Will he, or won't he, return? |
So I suppose the Cubs should be excused for not waiting until after the World Series to give Epstein, their president of baseball operations, the big prize. He’s already accomplished far more than past general managers such as Andy MacPhail, John Holland and Dallas Green.
I
particularly remember the latter as the guy who came from managing a World
Series-winning team in Philadelphia (the first Phillies team to ever win the “big
one”) to take over leadership of the Cubs. Remember that the Cubs were “coming
out of hibernation!,” only to peak with that ground ball going through first
baseman Leon Durham’s legs.
The reason he won't be fired! |
Epstein has quite a negative legacy to overcome. He may well have overcome it, even if the Cubs technically fail and never actually win the World Series. He's big enough that he can get away with publicly backing Hillary Clinton's presidential bid (or so says the Sun-Times' Sneed), even though Cubs ownership has made it clear they're backing Donald Trump.
BUT
EPSTEIN ISN’T the only person who has the potential to stick around Chicago.
For
White Sox field manager Robin Ventura learned the same day that his fate is in
his own hands. White Sox management has no intention of firing him – even though
the bulk of the five seasons he’s been in charge have wound up being losing
seasons.
As
things stand now, it would take an absolute winning streak against Minnesota
Twins this weekend for the White Sox to finish at .500. The Twins may be a weak
ball club, but even they’re capable of winning a game occasionally.
The
official line is that it’s up to Ventura himself to decide if he wants to
return. His contract expires at season’s end, and he’s remaining quiet about
his fate. No word on what he has been getting paid to manage in recent years –
other than the presumption that it was far less than the $8.5 million he peaked
at as a ballplayer during his stint with the New York Yankees.
WHICH
MAKES ME suspect he’s getting pressured to quit.
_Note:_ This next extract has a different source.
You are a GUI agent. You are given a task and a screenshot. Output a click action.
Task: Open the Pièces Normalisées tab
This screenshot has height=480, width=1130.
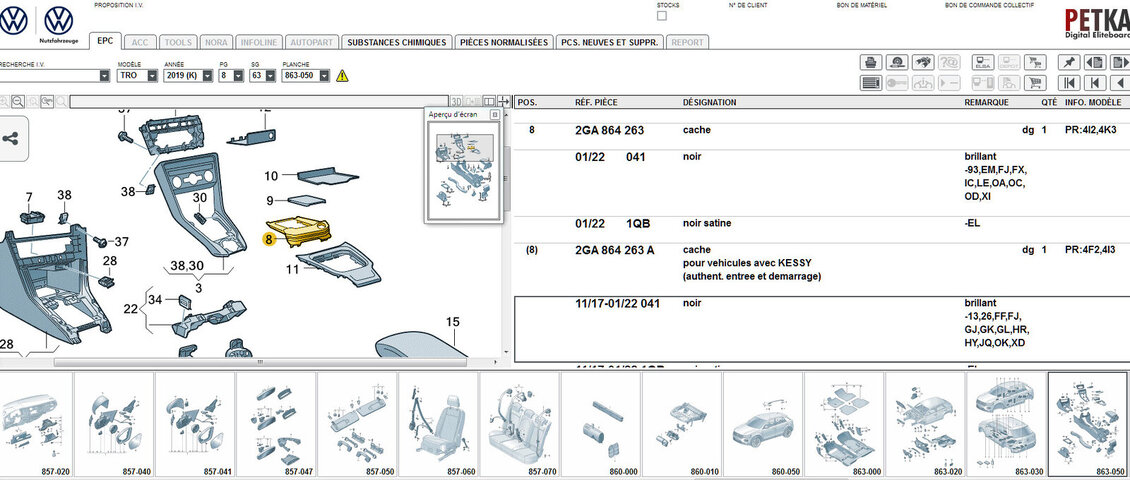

To give up. To walk away, in
some sort of face-saving move. He’ll be able to deny that he was fired for his
373-432 win/loss record – a .464 winning percentage. Particularly pathetic
because it started in 2012 with the White Sox as a contending team.
There
are many White Sox fans who are eager to see him go. They want to see someone
get their head chopped off as a gesture that someone is being punished for the losing
Sox ways.
But
it seems that Ventura gets bonus points for the fact that he is the greatest
third baseman ever to play for the White Sox – which actually says more about
the low level of quality that has manned the “hot corner” than it does about Ventura’s
ball playing abilities.
It
also means there’s the potential for more of the same in 2017. As in a Cubs
team that contends for a division title and a White Sox team that stirs up dreams
of an all-Chicago World Series – a fantasy that may take many more decades for
our sporting scene to achieve! But may come sooner than the next Bears’ Super
Bowl!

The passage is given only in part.